(TASK REQUIREMENTS) Can you retype every one of the records below without changing a single character?

[START OF DATA FOR THIS EXERCISE]

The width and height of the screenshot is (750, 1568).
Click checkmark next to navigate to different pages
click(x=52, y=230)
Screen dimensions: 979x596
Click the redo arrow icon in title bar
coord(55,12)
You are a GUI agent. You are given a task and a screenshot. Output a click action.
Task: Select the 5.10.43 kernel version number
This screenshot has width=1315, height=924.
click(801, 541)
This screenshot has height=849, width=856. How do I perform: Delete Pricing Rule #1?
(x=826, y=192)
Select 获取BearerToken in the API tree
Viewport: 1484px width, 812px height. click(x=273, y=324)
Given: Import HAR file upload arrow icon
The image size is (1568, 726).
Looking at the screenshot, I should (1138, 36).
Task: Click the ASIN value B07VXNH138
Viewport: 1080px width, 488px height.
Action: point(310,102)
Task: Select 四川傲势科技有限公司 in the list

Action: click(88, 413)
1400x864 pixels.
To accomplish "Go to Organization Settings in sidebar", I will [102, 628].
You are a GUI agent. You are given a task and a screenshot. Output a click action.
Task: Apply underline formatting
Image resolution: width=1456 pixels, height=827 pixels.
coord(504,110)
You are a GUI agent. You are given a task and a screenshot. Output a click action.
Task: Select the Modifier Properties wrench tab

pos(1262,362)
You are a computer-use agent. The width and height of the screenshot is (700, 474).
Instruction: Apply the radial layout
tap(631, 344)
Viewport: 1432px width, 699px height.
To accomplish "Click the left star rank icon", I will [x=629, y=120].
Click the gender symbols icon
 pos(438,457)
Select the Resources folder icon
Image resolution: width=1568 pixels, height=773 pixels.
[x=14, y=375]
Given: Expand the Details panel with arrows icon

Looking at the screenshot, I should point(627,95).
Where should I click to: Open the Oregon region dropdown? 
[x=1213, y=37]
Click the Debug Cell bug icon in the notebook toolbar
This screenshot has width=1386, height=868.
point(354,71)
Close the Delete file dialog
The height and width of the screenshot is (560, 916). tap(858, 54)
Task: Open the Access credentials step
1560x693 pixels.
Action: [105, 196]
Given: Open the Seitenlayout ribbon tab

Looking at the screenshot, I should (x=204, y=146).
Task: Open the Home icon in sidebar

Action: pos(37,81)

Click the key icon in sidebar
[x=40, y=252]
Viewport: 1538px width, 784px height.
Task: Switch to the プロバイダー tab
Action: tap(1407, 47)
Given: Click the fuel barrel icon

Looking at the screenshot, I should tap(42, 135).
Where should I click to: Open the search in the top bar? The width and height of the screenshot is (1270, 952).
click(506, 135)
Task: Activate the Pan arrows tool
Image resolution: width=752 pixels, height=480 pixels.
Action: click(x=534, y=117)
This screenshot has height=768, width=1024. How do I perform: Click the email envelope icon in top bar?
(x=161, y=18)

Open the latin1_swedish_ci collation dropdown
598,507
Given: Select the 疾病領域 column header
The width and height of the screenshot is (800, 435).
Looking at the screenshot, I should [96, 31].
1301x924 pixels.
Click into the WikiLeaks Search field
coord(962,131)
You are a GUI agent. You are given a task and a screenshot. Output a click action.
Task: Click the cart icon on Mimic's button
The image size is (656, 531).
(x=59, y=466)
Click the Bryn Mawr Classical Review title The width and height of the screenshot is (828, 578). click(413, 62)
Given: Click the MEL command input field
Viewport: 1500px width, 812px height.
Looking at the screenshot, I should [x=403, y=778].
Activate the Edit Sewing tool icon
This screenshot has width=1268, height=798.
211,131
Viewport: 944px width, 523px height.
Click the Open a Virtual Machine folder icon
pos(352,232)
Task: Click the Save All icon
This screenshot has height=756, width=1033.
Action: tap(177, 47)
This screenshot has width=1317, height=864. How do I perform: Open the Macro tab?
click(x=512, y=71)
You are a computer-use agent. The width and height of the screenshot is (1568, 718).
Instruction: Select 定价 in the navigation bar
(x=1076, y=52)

[END OF DATA FOR THIS EXERCISE]

(EXPECTED ANSWER)
The width and height of the screenshot is (750, 1568).
Click checkmark next to navigate to different pages
click(x=52, y=230)
Screen dimensions: 979x596
Click the redo arrow icon in title bar
coord(55,12)
You are a GUI agent. You are given a task and a screenshot. Output a click action.
Task: Select the 5.10.43 kernel version number
This screenshot has width=1315, height=924.
click(801, 541)
This screenshot has height=849, width=856. How do I perform: Delete Pricing Rule #1?
(x=826, y=192)
Select 获取BearerToken in the API tree
Viewport: 1484px width, 812px height. click(x=273, y=324)
Given: Import HAR file upload arrow icon
The image size is (1568, 726).
Looking at the screenshot, I should (1138, 36).
Task: Click the ASIN value B07VXNH138
Viewport: 1080px width, 488px height.
Action: point(310,102)
Task: Select 四川傲势科技有限公司 in the list

Action: click(88, 413)
1400x864 pixels.
To accomplish "Go to Organization Settings in sidebar", I will [102, 628].
You are a GUI agent. You are given a task and a screenshot. Output a click action.
Task: Apply underline formatting
Image resolution: width=1456 pixels, height=827 pixels.
coord(504,110)
You are a GUI agent. You are given a task and a screenshot. Output a click action.
Task: Select the Modifier Properties wrench tab

pos(1262,362)
You are a computer-use agent. The width and height of the screenshot is (700, 474).
Instruction: Apply the radial layout
tap(631, 344)
Viewport: 1432px width, 699px height.
To accomplish "Click the left star rank icon", I will [x=629, y=120].
Click the gender symbols icon
 pos(438,457)
Select the Resources folder icon
Image resolution: width=1568 pixels, height=773 pixels.
[x=14, y=375]
Given: Expand the Details panel with arrows icon

Looking at the screenshot, I should point(627,95).
Where should I click to: Open the Oregon region dropdown? 
[x=1213, y=37]
Click the Debug Cell bug icon in the notebook toolbar
This screenshot has width=1386, height=868.
point(354,71)
Close the Delete file dialog
The height and width of the screenshot is (560, 916). tap(858, 54)
Task: Open the Access credentials step
1560x693 pixels.
Action: [105, 196]
Given: Open the Seitenlayout ribbon tab

Looking at the screenshot, I should (x=204, y=146).
Task: Open the Home icon in sidebar

Action: pos(37,81)

Click the key icon in sidebar
[x=40, y=252]
Viewport: 1538px width, 784px height.
Task: Switch to the プロバイダー tab
Action: tap(1407, 47)
Given: Click the fuel barrel icon

Looking at the screenshot, I should tap(42, 135).
Where should I click to: Open the search in the top bar? The width and height of the screenshot is (1270, 952).
click(506, 135)
Task: Activate the Pan arrows tool
Image resolution: width=752 pixels, height=480 pixels.
Action: click(x=534, y=117)
This screenshot has height=768, width=1024. How do I perform: Click the email envelope icon in top bar?
(x=161, y=18)

Open the latin1_swedish_ci collation dropdown
598,507
Given: Select the 疾病領域 column header
The width and height of the screenshot is (800, 435).
Looking at the screenshot, I should [96, 31].
1301x924 pixels.
Click into the WikiLeaks Search field
coord(962,131)
You are a GUI agent. You are given a task and a screenshot. Output a click action.
Task: Click the cart icon on Mimic's button
The image size is (656, 531).
(x=59, y=466)
Click the Bryn Mawr Classical Review title The width and height of the screenshot is (828, 578). click(413, 62)
Given: Click the MEL command input field
Viewport: 1500px width, 812px height.
Looking at the screenshot, I should [x=403, y=778].
Activate the Edit Sewing tool icon
This screenshot has width=1268, height=798.
211,131
Viewport: 944px width, 523px height.
Click the Open a Virtual Machine folder icon
pos(352,232)
Task: Click the Save All icon
This screenshot has height=756, width=1033.
Action: tap(177, 47)
This screenshot has width=1317, height=864. How do I perform: Open the Macro tab?
click(x=512, y=71)
You are a computer-use agent. The width and height of the screenshot is (1568, 718).
Instruction: Select 定价 in the navigation bar
(x=1076, y=52)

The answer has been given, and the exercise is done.